WHEN typhoons occur, one of the most affected are our electric power lines, poles and other components of our electrical system. Trees and thick foliage when battered by strong winds and rains sometimes result into short circuit of electric lines if not cutting them.
Poles, be they made of wood or concrete and which holds these power lines, are sometimes toppled and result into the loss of electricity in some communities or when damage is in large scale, affect some towns or even provinces.
Ironically, electricity is very much needed during calamities because without it, there can be no adequate lights or medical equipment working in hospitals, no ample lightings in disaster command centers, among households, government offices, evacuation centers and other infrastructures vital during the onslaught of destructive weather occurrences.

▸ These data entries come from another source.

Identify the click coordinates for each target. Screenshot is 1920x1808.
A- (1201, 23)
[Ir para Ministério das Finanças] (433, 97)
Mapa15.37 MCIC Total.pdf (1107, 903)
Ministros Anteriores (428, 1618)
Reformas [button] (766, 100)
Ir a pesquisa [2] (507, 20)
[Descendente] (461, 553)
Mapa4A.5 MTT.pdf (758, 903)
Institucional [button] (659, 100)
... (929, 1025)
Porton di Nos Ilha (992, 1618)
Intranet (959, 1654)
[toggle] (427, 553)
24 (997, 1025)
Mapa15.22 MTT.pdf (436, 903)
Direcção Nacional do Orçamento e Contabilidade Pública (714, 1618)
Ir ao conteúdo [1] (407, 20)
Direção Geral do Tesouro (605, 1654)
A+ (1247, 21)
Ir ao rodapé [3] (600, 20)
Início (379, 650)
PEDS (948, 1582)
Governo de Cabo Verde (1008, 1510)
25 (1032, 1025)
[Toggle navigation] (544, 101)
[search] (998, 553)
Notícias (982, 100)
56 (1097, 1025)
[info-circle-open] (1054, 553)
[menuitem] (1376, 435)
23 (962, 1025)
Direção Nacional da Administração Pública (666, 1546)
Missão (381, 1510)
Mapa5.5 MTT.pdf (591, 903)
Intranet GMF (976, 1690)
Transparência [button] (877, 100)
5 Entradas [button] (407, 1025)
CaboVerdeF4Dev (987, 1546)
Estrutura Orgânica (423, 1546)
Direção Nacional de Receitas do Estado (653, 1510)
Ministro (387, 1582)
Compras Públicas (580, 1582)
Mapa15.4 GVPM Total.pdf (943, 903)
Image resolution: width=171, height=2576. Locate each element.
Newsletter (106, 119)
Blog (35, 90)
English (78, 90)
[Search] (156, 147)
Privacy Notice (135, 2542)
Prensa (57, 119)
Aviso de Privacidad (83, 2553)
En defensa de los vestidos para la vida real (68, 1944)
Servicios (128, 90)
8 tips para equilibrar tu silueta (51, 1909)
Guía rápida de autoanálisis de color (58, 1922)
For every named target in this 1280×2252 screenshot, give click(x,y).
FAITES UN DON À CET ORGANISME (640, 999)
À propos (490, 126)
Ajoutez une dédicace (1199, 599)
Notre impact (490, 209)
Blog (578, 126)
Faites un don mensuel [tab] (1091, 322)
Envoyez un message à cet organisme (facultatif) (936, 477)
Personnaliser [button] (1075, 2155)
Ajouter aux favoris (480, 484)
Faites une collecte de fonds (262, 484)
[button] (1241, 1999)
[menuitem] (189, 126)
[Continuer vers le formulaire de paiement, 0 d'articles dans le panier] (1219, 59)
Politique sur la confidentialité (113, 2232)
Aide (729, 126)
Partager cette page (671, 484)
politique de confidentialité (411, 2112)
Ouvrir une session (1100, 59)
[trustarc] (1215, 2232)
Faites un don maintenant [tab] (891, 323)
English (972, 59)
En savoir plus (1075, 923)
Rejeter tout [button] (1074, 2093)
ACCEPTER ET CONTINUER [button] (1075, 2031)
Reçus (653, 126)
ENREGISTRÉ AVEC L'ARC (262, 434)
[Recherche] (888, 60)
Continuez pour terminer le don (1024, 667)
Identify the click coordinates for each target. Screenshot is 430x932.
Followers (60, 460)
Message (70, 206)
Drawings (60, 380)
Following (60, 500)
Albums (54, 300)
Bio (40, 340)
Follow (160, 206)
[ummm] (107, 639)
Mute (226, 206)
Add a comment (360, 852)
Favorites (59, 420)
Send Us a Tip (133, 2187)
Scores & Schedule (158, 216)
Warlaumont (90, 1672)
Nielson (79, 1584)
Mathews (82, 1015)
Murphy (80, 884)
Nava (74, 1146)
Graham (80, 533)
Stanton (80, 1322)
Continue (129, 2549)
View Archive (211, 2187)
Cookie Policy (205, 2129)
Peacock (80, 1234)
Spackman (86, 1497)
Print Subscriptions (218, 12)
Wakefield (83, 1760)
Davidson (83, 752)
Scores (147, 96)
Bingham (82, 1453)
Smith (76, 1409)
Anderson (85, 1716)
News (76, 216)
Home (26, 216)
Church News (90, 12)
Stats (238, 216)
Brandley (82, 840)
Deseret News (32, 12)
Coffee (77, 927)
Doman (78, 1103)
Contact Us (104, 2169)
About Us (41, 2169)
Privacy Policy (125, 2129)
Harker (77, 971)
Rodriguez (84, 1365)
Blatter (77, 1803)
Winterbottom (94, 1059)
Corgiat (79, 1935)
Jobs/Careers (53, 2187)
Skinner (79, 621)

Communication facilities such as cellsites, radio repeaters, TV and radio stations are likewise rendered inutile without electricity. Although they may rely on electricity generator sets, the amount of electricity produced by the latter are sometimes inadequate and such electricity generation costly.
In my younger years at school and if my memory still serves me right, my teacher in social studies told us her students on the basic needs of man. Food, shelter and clothing are the only necessities we need to live. As long as these three are present, life may be full.
As years passed by, we may now include among the three, electricity. Since its household and practical use, man had become independent of electricity. With the advancements of technology in the world, we became more reliant on electricity since almost all of appliances, gadgets, equipment in homes and workplaces use electricity for them to run. Even the morbid electric chair won't be such without electricity.
I can still recall then when television sets are still quite scarce among households, we are indeed happy and contented with the lowly incandescent bulb lighting our sala and other parts of our residence including our terrace where we spent our free time sharing stories as our form of entertainment.
In anticipation of the effects of the Typhoon "Ompong", electric cooperatives and other electric power distribution utilities in Central Luzon prepared for the worst. Rolls of wires, stocks of poles, spare transformers were prepared prior to the entry of the typhoon in the Philippine Area of Responsibility. Engineers and linemen were alerted that even the off-duty personnel readiness was enjoined. Utility trucks and vehicles were made on stand-by should strong winds batter the region.
Power utilities are like soldiers and policemen. They have to be there even if not needed yet but while in anticipation of something. They have to be always ready for anything that might happen especially what they are doing is public service regardless of the weather.